▶ [Work instructions] Reproduce verbatim the items from the line with "The height and" to the line with "coord(75,118)", including both of those lines. Omit the pictures from your answer.

▶ [Given records]
------------------------------

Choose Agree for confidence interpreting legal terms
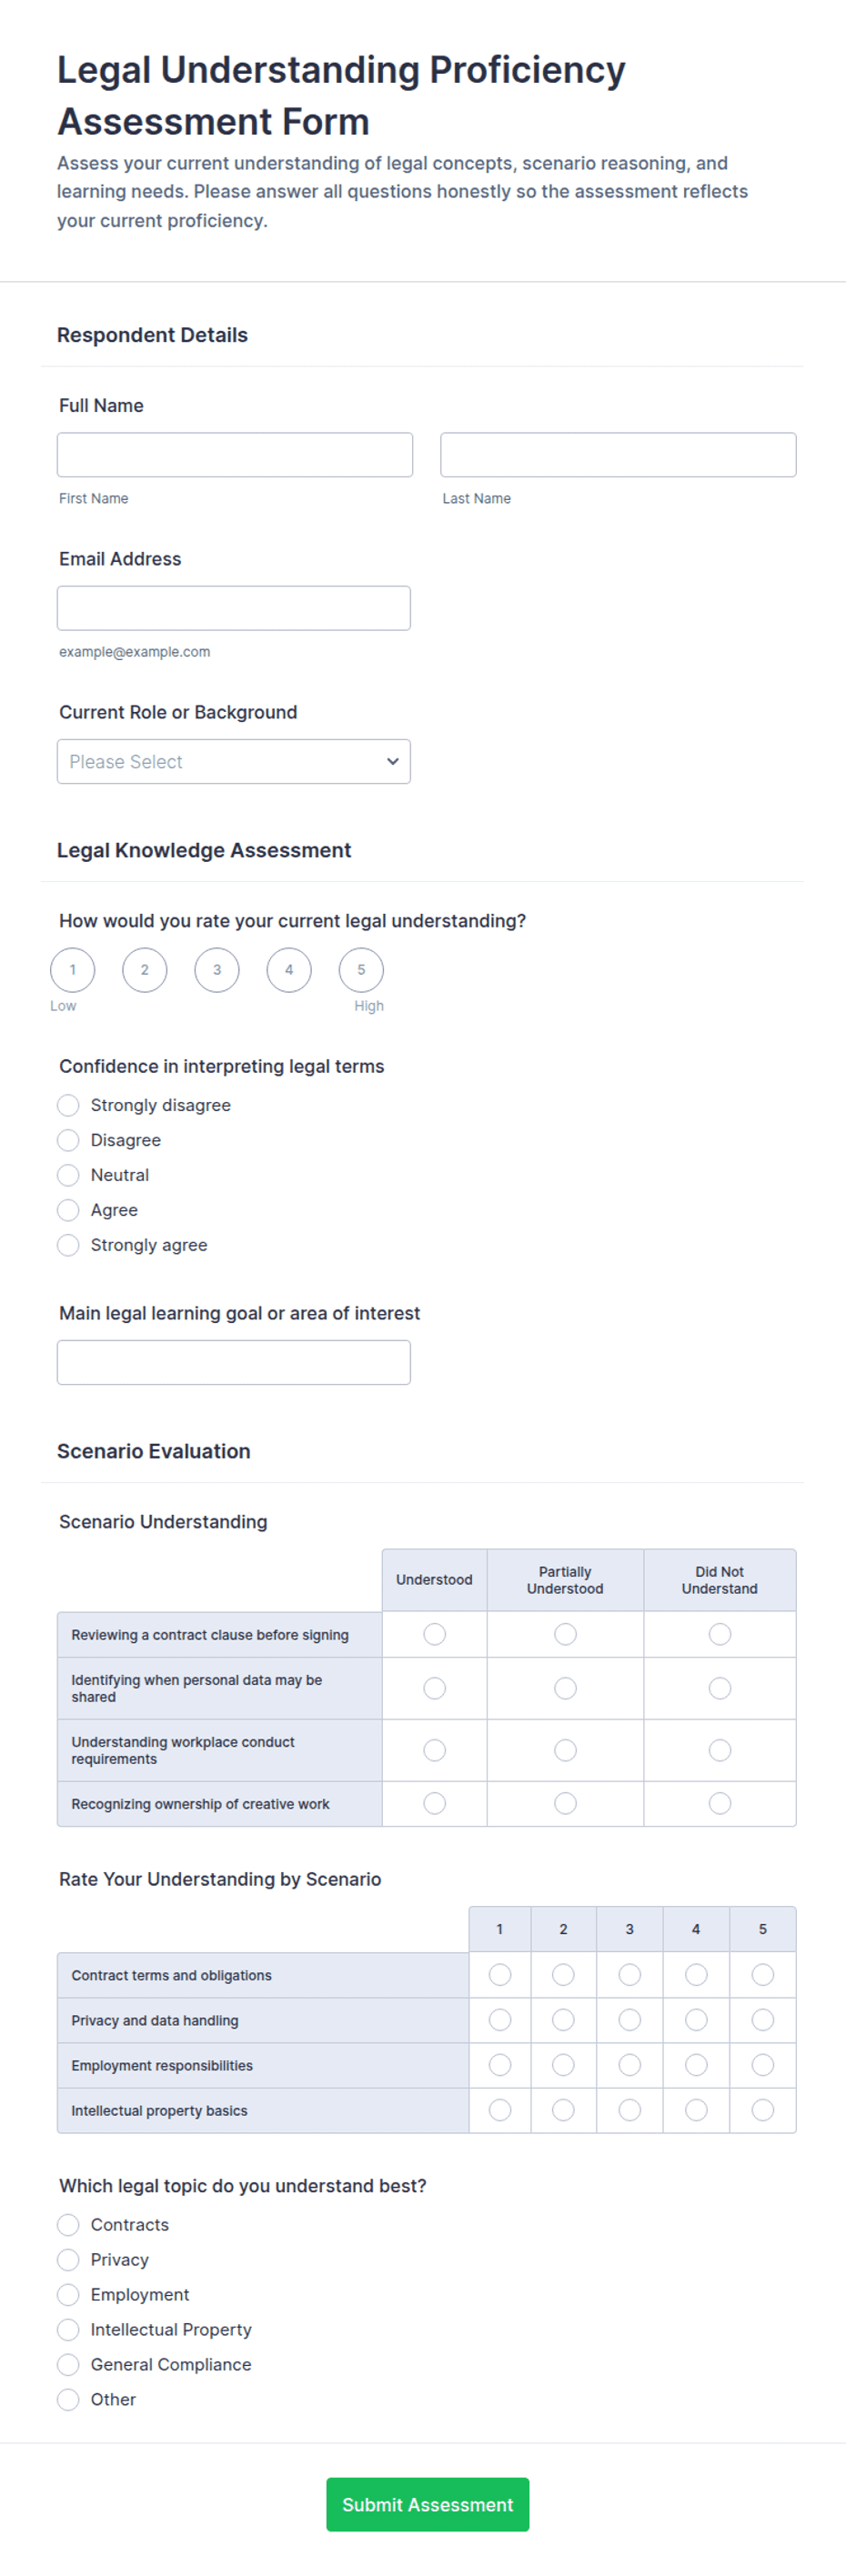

------------------------------

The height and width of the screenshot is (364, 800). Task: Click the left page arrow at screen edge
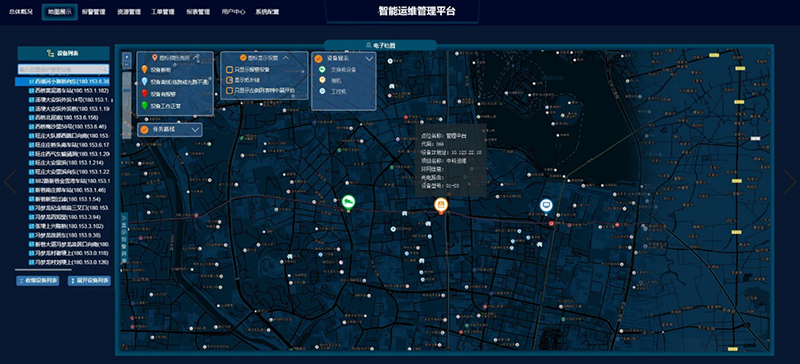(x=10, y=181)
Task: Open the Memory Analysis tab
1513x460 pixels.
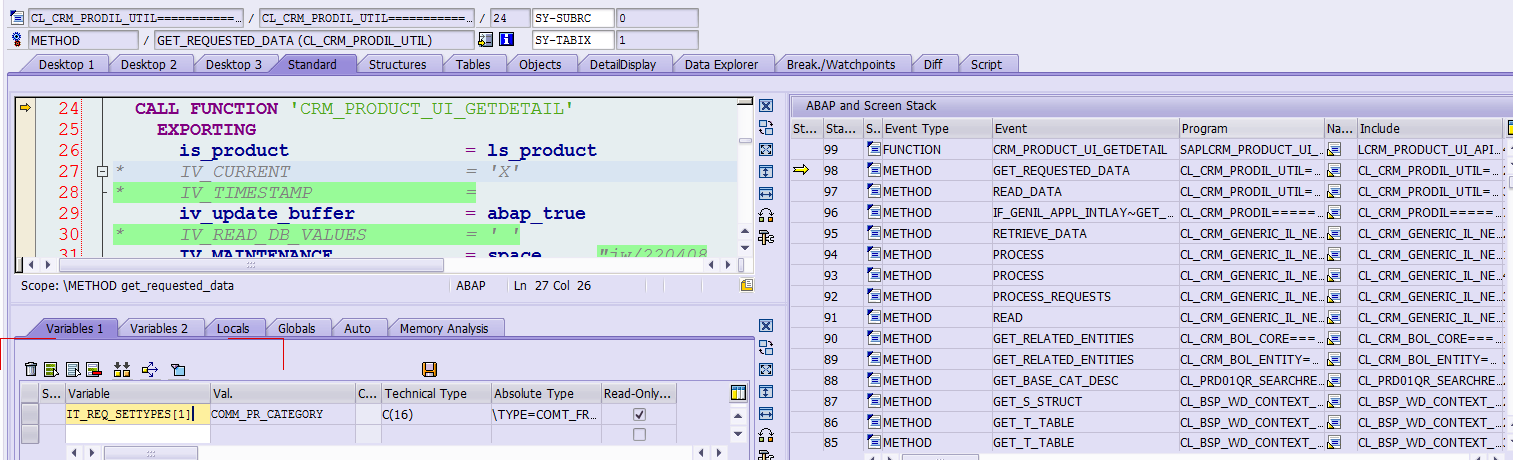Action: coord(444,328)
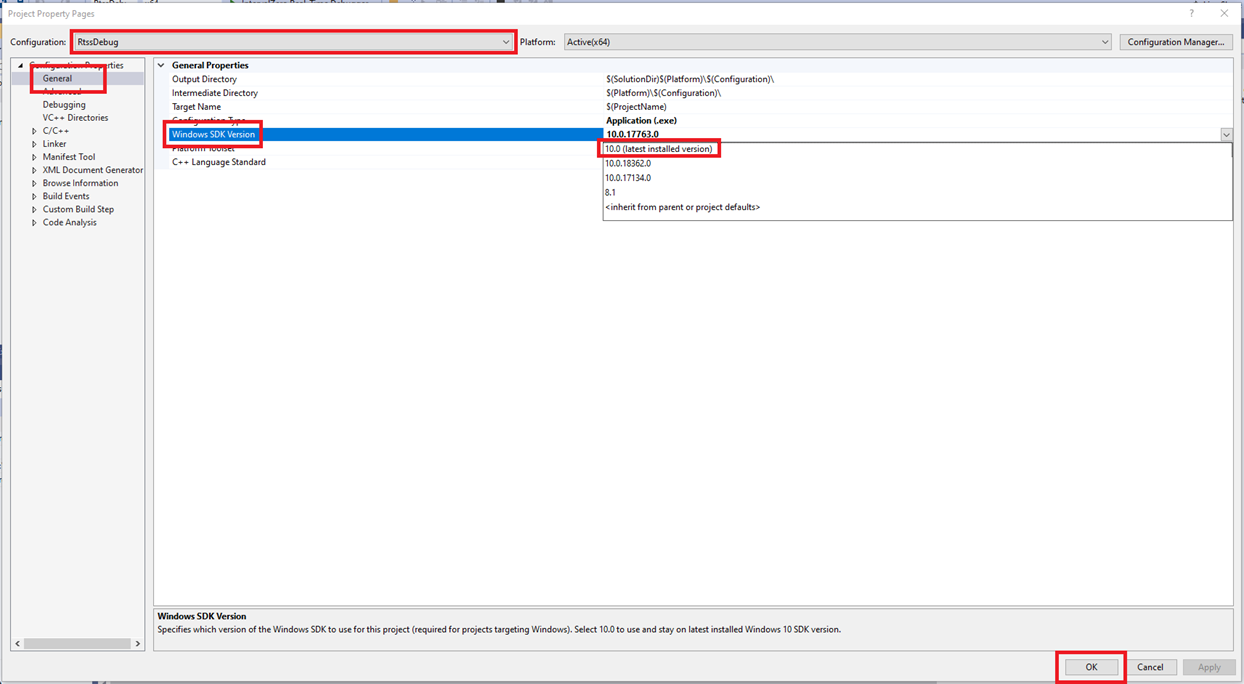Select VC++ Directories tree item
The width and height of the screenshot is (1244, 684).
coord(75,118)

------------------------------

▶ [The solution]
The height and width of the screenshot is (364, 800). Task: Click the left page arrow at screen edge
(x=10, y=181)
Task: Open the Memory Analysis tab
1513x460 pixels.
Action: coord(444,328)
Select VC++ Directories tree item
The width and height of the screenshot is (1244, 684).
coord(75,118)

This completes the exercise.